Data provided
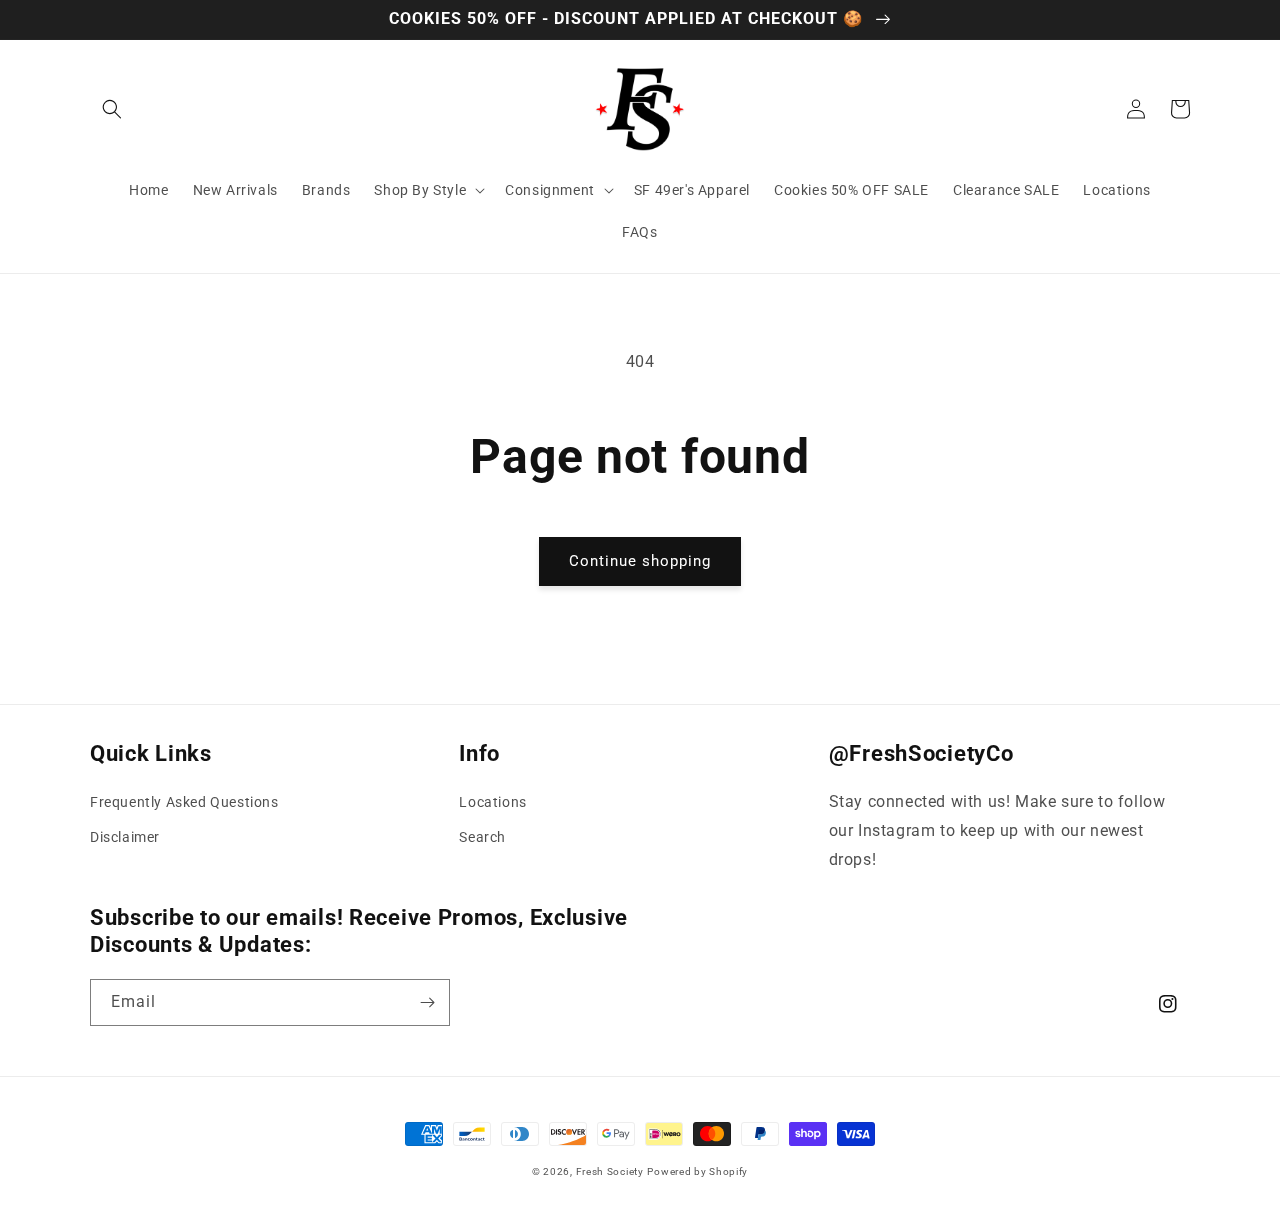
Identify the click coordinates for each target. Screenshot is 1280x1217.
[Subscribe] (427, 1002)
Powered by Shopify (697, 1171)
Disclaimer (125, 837)
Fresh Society (610, 1171)
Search (482, 837)
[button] (112, 109)
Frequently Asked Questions (184, 802)
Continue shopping (640, 561)
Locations (492, 802)
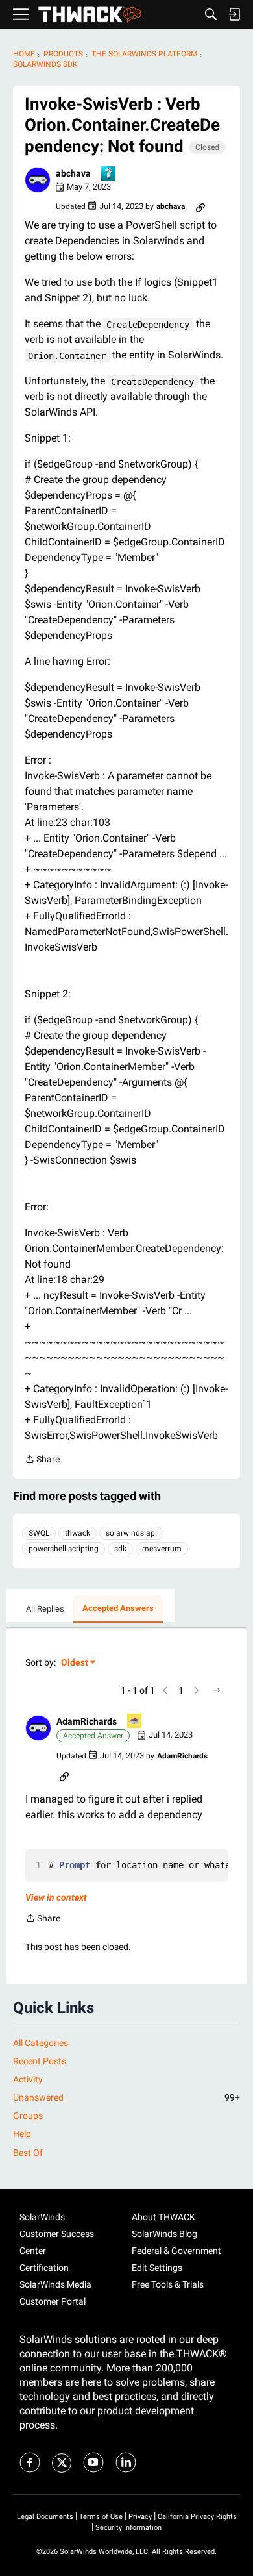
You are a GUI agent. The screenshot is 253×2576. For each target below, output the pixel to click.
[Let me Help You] (135, 1722)
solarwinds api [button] (131, 1533)
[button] (38, 180)
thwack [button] (77, 1533)
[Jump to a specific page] (217, 1690)
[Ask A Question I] (109, 174)
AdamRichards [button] (86, 1721)
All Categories (40, 2043)
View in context (56, 1897)
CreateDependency (147, 324)
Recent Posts (39, 2061)
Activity (28, 2079)
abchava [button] (73, 173)
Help (22, 2134)
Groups (28, 2115)
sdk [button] (120, 1548)
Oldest (75, 1663)
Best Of (28, 2152)
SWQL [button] (39, 1533)
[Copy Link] (200, 206)
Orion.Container (67, 356)
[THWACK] (89, 14)
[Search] (211, 14)
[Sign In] (234, 14)
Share (42, 1460)
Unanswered (126, 2097)
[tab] (45, 1609)
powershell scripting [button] (64, 1548)
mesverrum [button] (162, 1548)
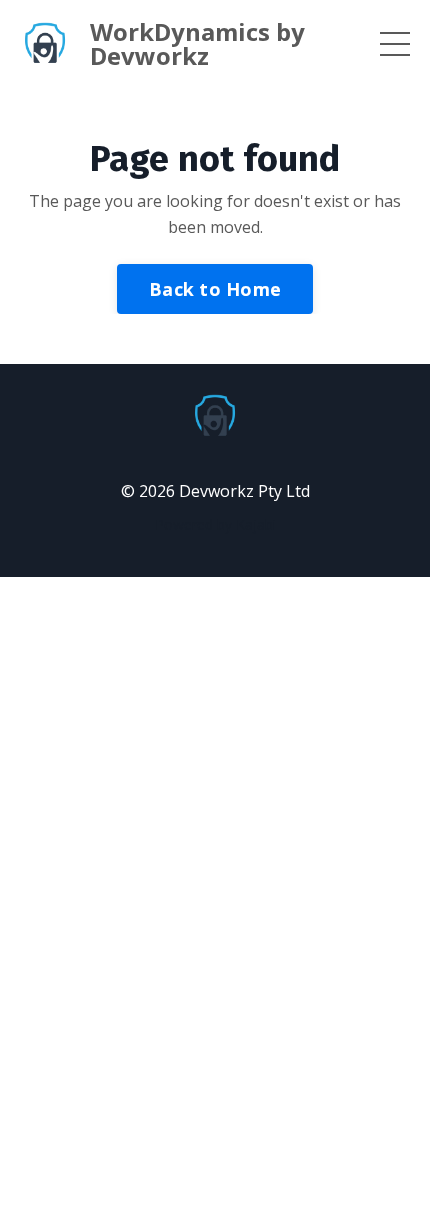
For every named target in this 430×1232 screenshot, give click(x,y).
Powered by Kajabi (215, 524)
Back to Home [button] (215, 289)
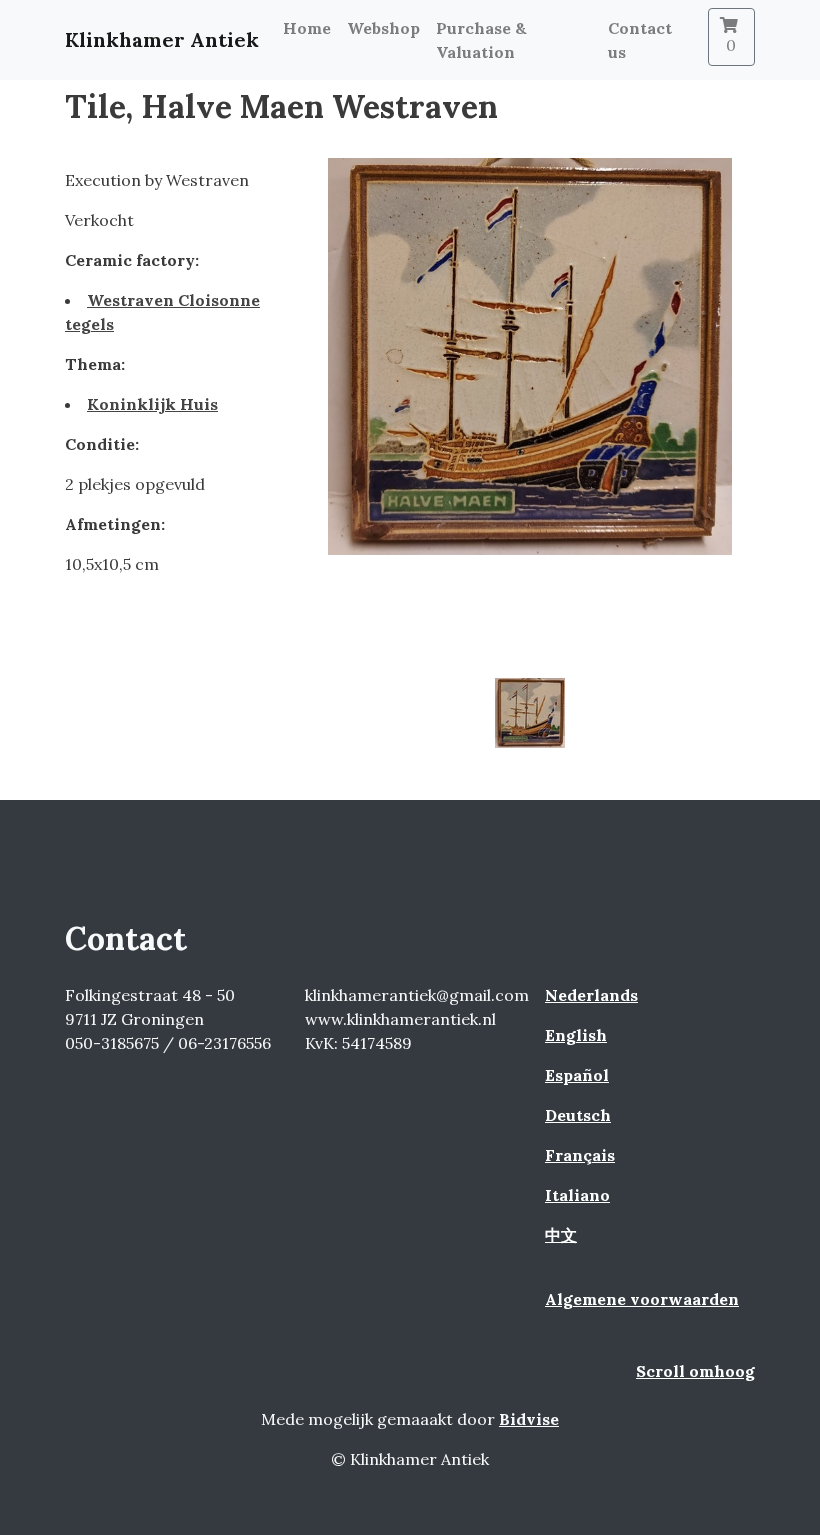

Work to be completed
The records above are to be quoted exactly, with all pictures left out.

Response to the exercise
Identify the click coordinates for each target. Screenshot is 1280x1217.
[Subscribe] (427, 1002)
Powered by Shopify (697, 1171)
Disclaimer (125, 837)
Fresh Society (610, 1171)
Search (482, 837)
[button] (112, 109)
Frequently Asked Questions (184, 802)
Continue shopping (640, 561)
Locations (492, 802)
You are a GUI agent. The screenshot is 253×2576. For each target below, output the pixel to click.
[Let me Help You] (135, 1722)
solarwinds api [button] (131, 1533)
[button] (38, 180)
thwack [button] (77, 1533)
[Jump to a specific page] (217, 1690)
[Ask A Question I] (109, 174)
AdamRichards [button] (86, 1721)
All Categories (40, 2043)
View in context (56, 1897)
CreateDependency (147, 324)
Recent Posts (39, 2061)
Activity (28, 2079)
abchava [button] (73, 173)
Help (22, 2134)
Groups (28, 2115)
sdk [button] (120, 1548)
Oldest (75, 1663)
Best Of (28, 2152)
SWQL [button] (39, 1533)
[Copy Link] (200, 206)
Orion.Container (67, 356)
[THWACK] (89, 14)
[Search] (211, 14)
[Sign In] (234, 14)
Share (42, 1460)
Unanswered (126, 2097)
[tab] (45, 1609)
powershell scripting [button] (64, 1548)
mesverrum [button] (162, 1548)
For every named target in this 430×1232 screenshot, give click(x,y).
Powered by Kajabi (215, 524)
Back to Home [button] (215, 289)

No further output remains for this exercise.